[START Recorded data]

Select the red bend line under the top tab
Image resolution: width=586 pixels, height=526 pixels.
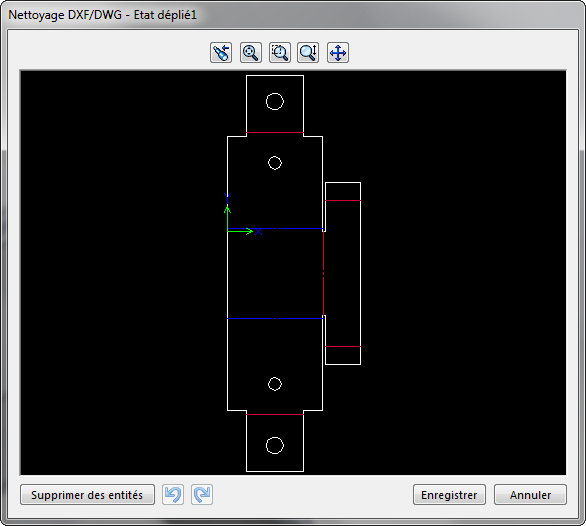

[END Recorded data]
[START Recorded data]

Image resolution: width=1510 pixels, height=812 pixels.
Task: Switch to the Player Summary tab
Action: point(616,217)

[END Recorded data]
[START Recorded data]

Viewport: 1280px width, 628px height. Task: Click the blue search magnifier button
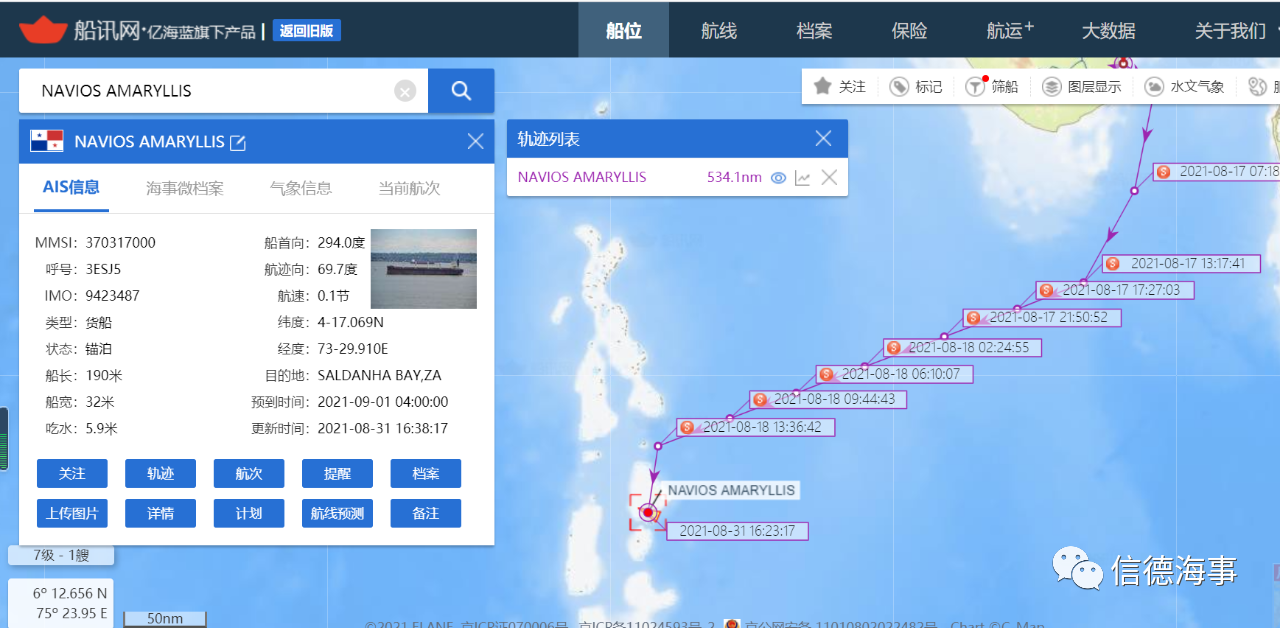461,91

[END Recorded data]

=== Written request ===
Copy the items verbatim, beginning at the line that contains "Image resolution: width=1510" and stopping after the line that contains "Action: point(616,217)".

=== Full output ===
Image resolution: width=1510 pixels, height=812 pixels.
Task: Switch to the Player Summary tab
Action: point(616,217)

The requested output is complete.